En tant que grand pays exportateur le Canada se compare défavorablement aux économies comparables au cours la période traitée par le rapport, soit de 2016 à 2019. Le Canada a poursuivi deux nouvelles enquêtes et ouvert un nouveau dossier. Quatre poursuites se sont soldées par l’imposition de sanctions criminelles selon les informations disponibles. Celles-ci sont limitées en raison de l’absence de statistiques officielles publiques sur le nombre d'enquêtes ouvertes.
L'évolution la plus importante survenue au cours de la période couverte par le rapport fut l'entrée en vigueur, en septembre 2018, d'un nouveau mécanisme de résolution de poursuites ajouté au Code criminel, un « accord de réparation » connu dans d’autres juridictions sous le nom d'accord de poursuite différée (ou APD).
En décembre 2019, le Service des poursuites pénales du Canada a réglé des accusations de fraude et de corruption étrangère en Libye contre la firme d'ingénierie Groupe SNC-Lavalin Inc. et deux de ses filiales. Dans le cadre du règlement, une filiale du Groupe SNC-Lavalin Construction Inc., a plaidé coupable à un chef d’accusation de fraude et s’est vu imposer l’amende la plus importante au Canada dans le cas d’une condamnation pour fraude, soit 280 $ millions. La filiale est également assujettie à une ordonnance de probation de trois ans, sous la supervision d’un surveillant indépendant. Les procureurs ont conclu qu'il n'était, ni dans l'intérêt public, ni approprié dans les circonstances d'avoir recours au nouvel accord de réparation dans l'affaire SNC-Lavalin. À ce jour, aucune affaire n'a été réglée au moyen d’un accord de réparation, une situation préoccupante.
« Il y a plusieurs leçons à tirer de l'affaire SNC-Lavalin quant au processus d’adoption du régime des accords de réparation et en ce qui a trait à l’évolution éventuelle de l’application de ce nouvel outil », a déclaré Jennifer Quaid, professeure à l’Université d’Ottawa qui a effectué des recherches au soutien du rapport. « À l'avenir, les Canadiens devraient bénéficier d'une plus grande transparence relatif à l’exercice de la discrétion de procureurs dans les dossiers de corruption. De surcroît, les procureurs ainsi que les entreprises doivent avoir plus de directives sur le fonctionnement et la mise en œuvre du régime des accords de réparation[1]. »
La mise en application limitée par les autorités canadiennes de la Loi contre la corruption d’agents publics étrangers et des lois contre le blanchiment d’argent a fait les manchettes en 2019 en raison de l’affaire SNC-Lavalin et des révélations sur l’ampleur du blanchiment d’argent en Colombie-Britannique.

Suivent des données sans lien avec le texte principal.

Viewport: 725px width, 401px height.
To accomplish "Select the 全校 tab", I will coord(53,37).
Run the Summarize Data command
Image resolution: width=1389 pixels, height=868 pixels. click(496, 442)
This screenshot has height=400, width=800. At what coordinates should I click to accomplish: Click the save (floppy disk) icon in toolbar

Ces affaires ont mis en lumière des lacunes importantes au Canada tant au niveau des mesures anticorruption que de leur mise en application.

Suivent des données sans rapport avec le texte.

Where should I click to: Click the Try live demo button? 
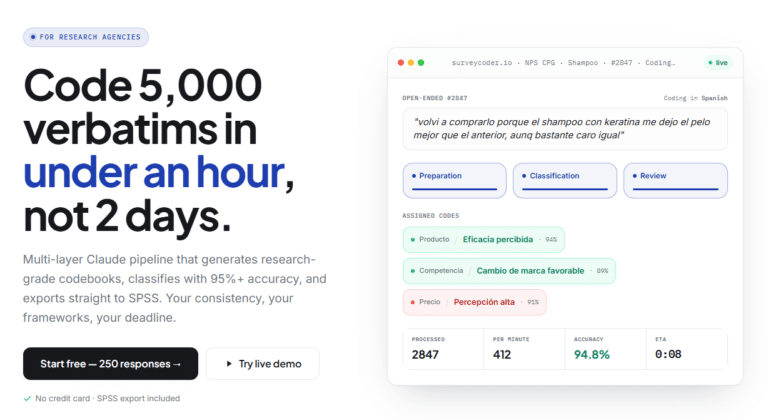click(x=262, y=364)
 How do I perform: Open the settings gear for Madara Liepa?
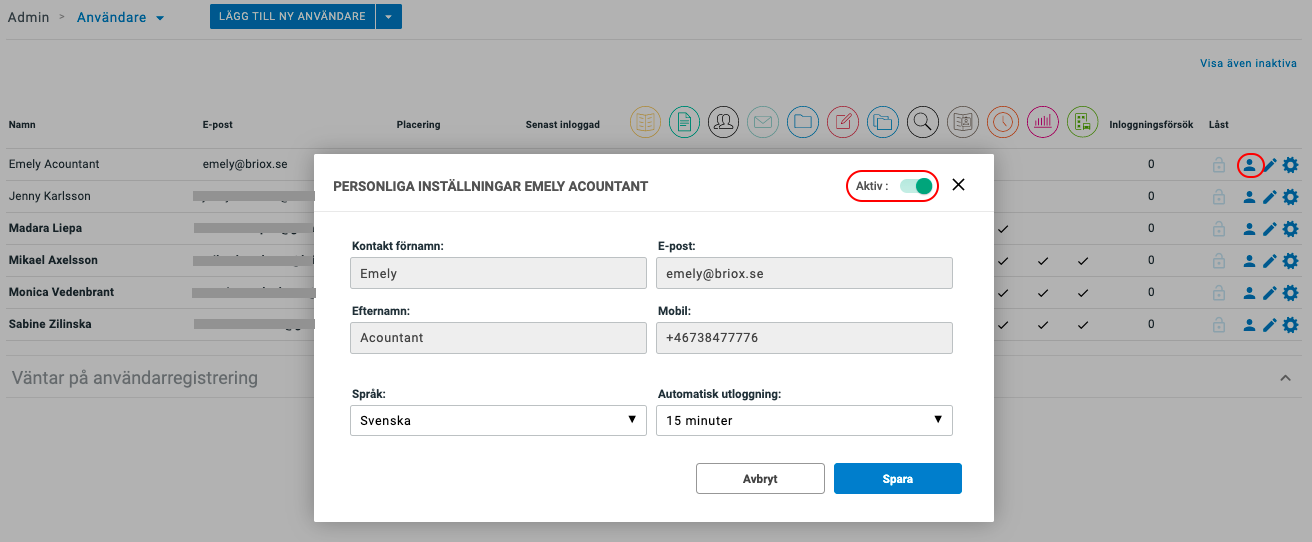(1291, 229)
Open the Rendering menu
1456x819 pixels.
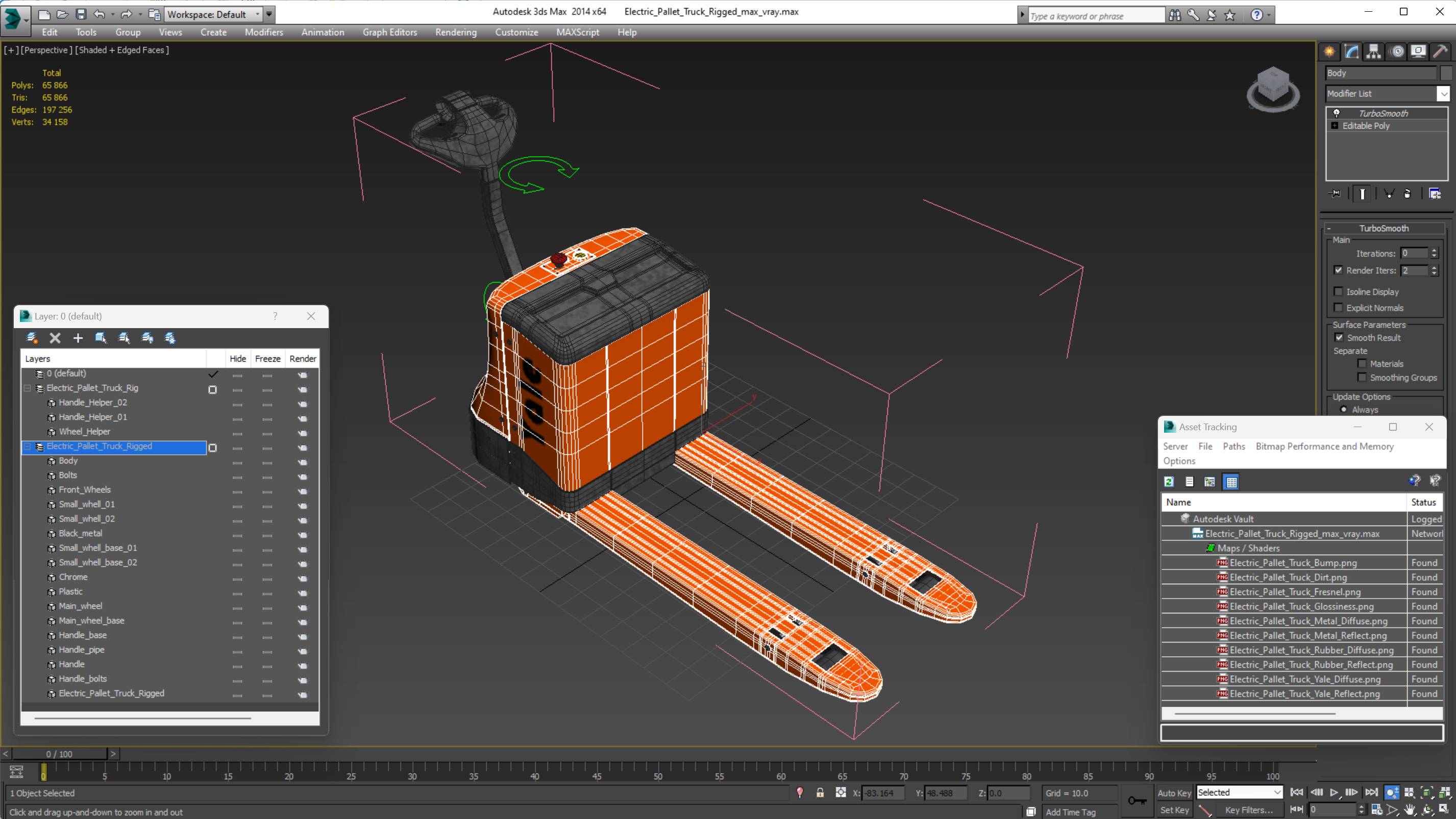click(455, 32)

Le régime des accords de réparation a ajouté un nouvel outil répondant à une lacune juridique mais il reste encore beaucoup à faire comme, par exemple, la création d’un registre public et transparent des bénéficiaires effectifs, l’adoption éventuelle d’une infraction pour le défaut de prévenir la corruption au sein des entreprises et la mise en place d’unités d’enquête permanentes spécialisées en mesures de lutte contre la corruption.

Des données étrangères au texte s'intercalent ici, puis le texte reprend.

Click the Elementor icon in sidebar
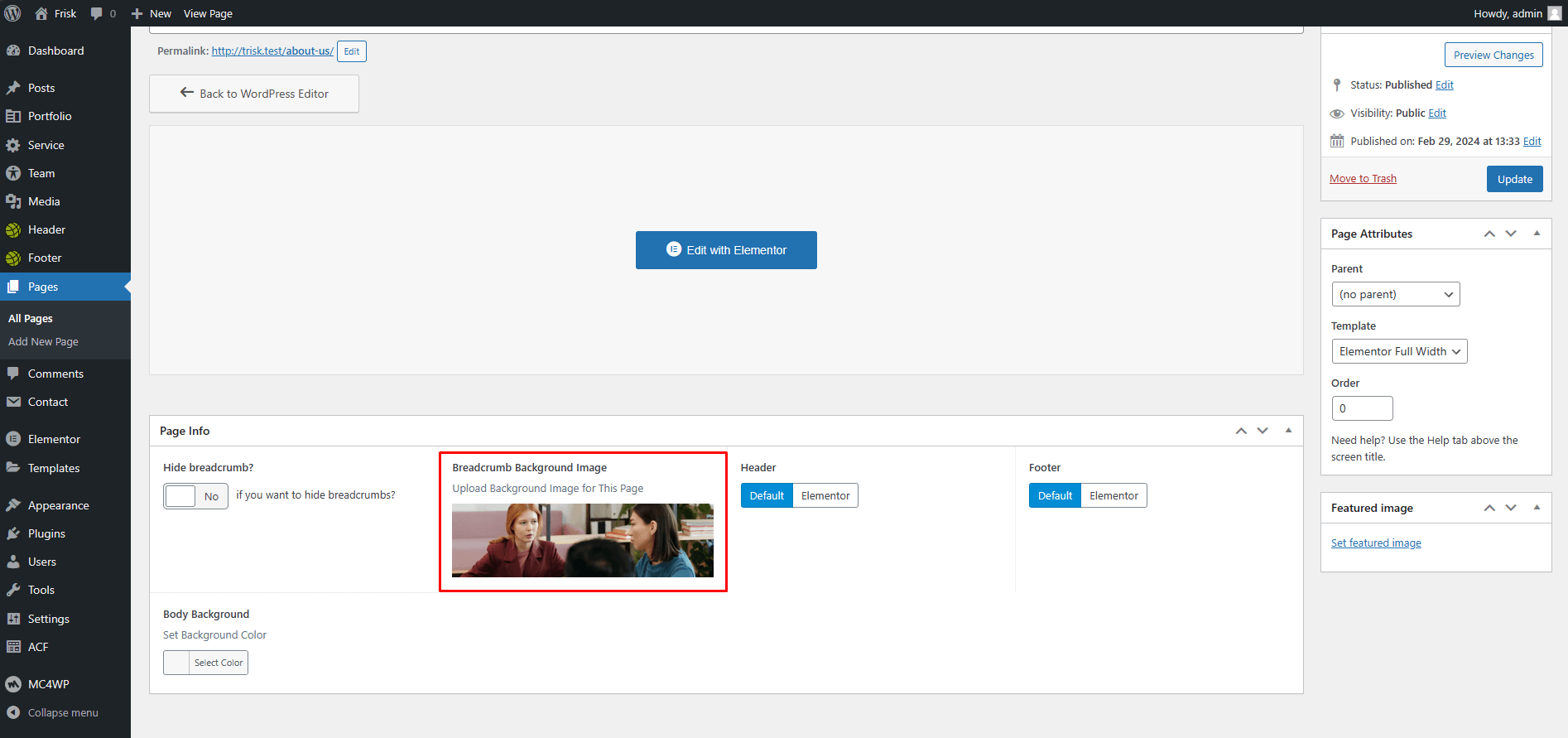 click(13, 439)

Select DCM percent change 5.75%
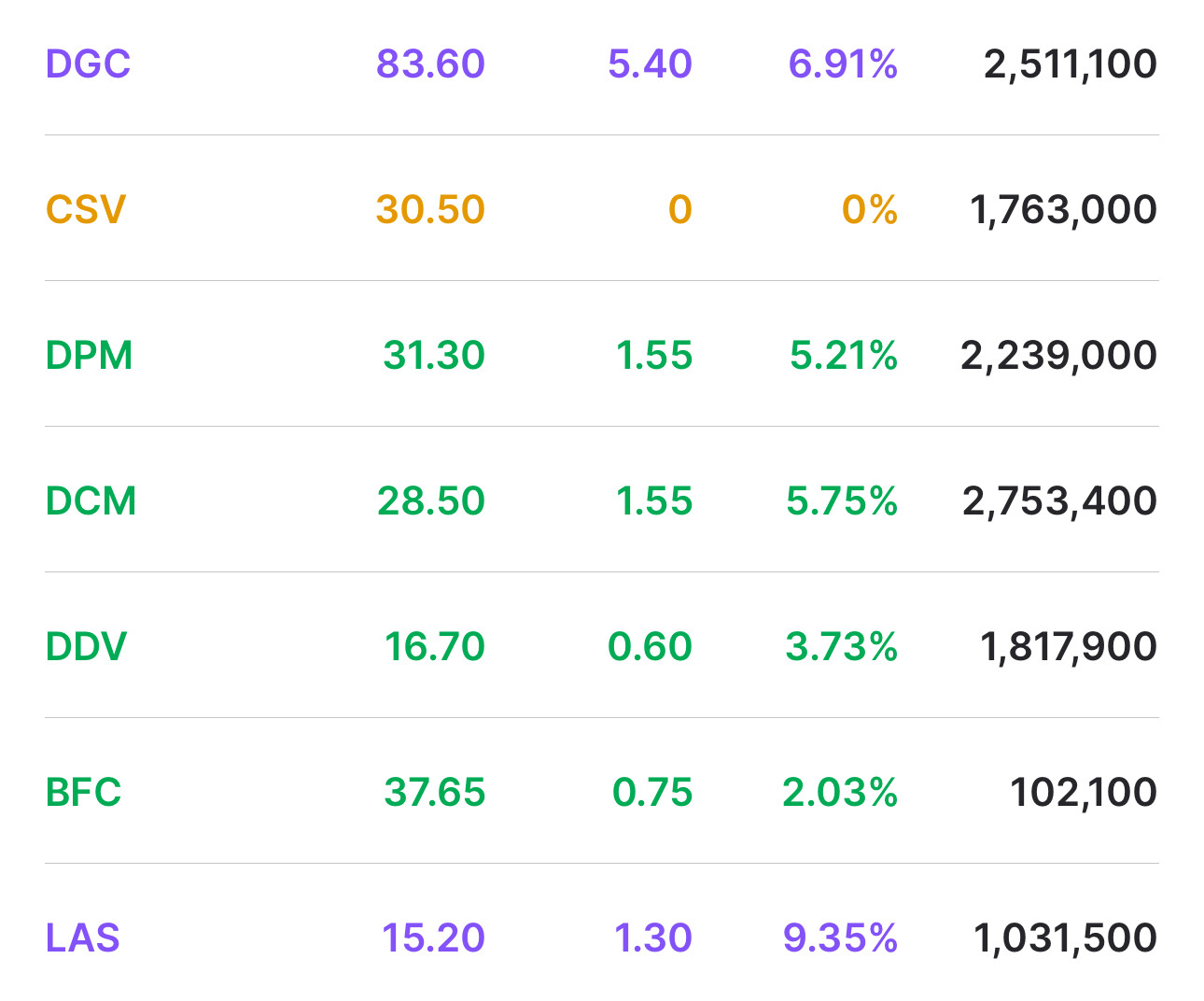point(841,501)
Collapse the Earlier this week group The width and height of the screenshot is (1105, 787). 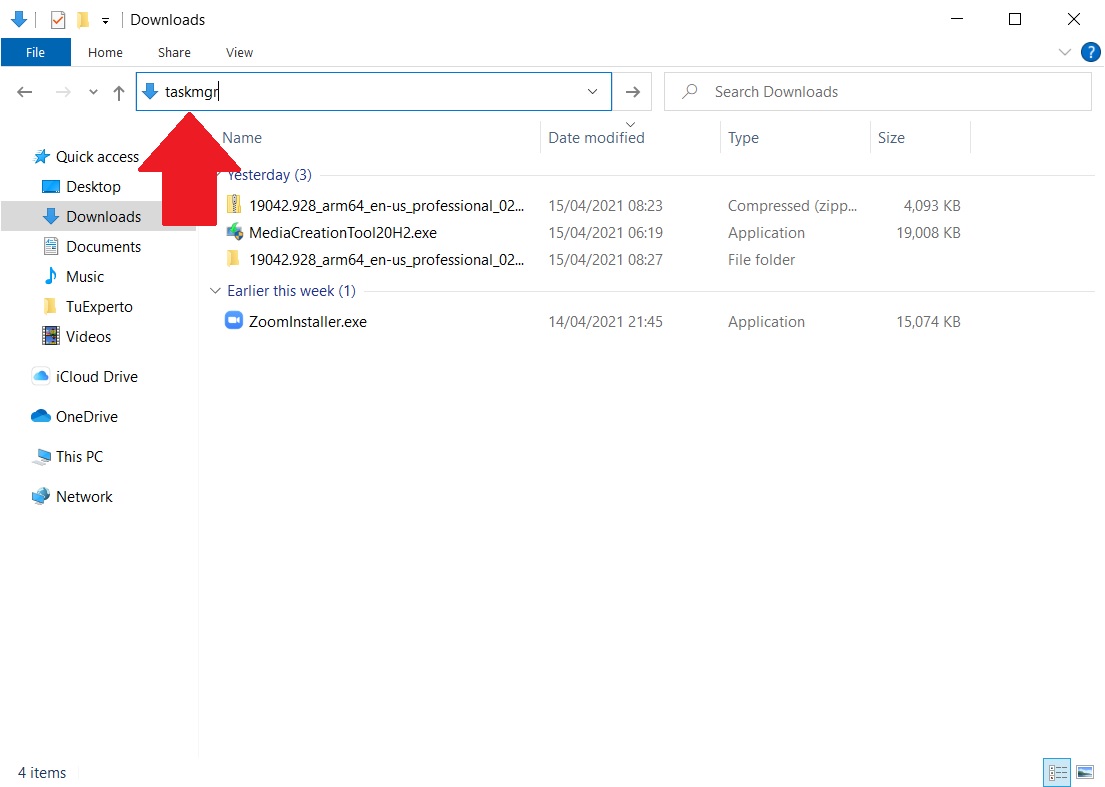pyautogui.click(x=215, y=291)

« Malheureusement, il persiste au Canada une croyance que la corruption n'est pas vraiment une chose à laquelle les entreprises canadiennes doivent porter attention, soit parce que certaines entreprises ne comprennent tout simplement pas le risque ou pire parce que certaines entreprises pensent qu'elles ne se feront pas prendre », a déclaré le directeur général de TI Canada, James Cohen. « La vérité, c'est que le Canada doit redoubler d'efforts pour s'assurer que nous ne sommes pas un exportateur de corruption, ni une juridiction de choix pour cacher ou blanchir l’argent sale. »
Points saillants supplémentaires du rapport sur l'exportation de la corruption
Seuls quatre pays sur 47, représentant 16,5% des exportations mondiales, ont activement appliqué la législation contre la corruption à l’étranger, contre sept pays et 27% des exportations mondiales en 2018.
Selon le rapport, les plus grands exportateurs mondiaux avec les pires antécédents sont la Chine, le Japon, les Pays-Bas, la Corée du Sud, Hong Kong, le Canada, l'Inde et le Mexique.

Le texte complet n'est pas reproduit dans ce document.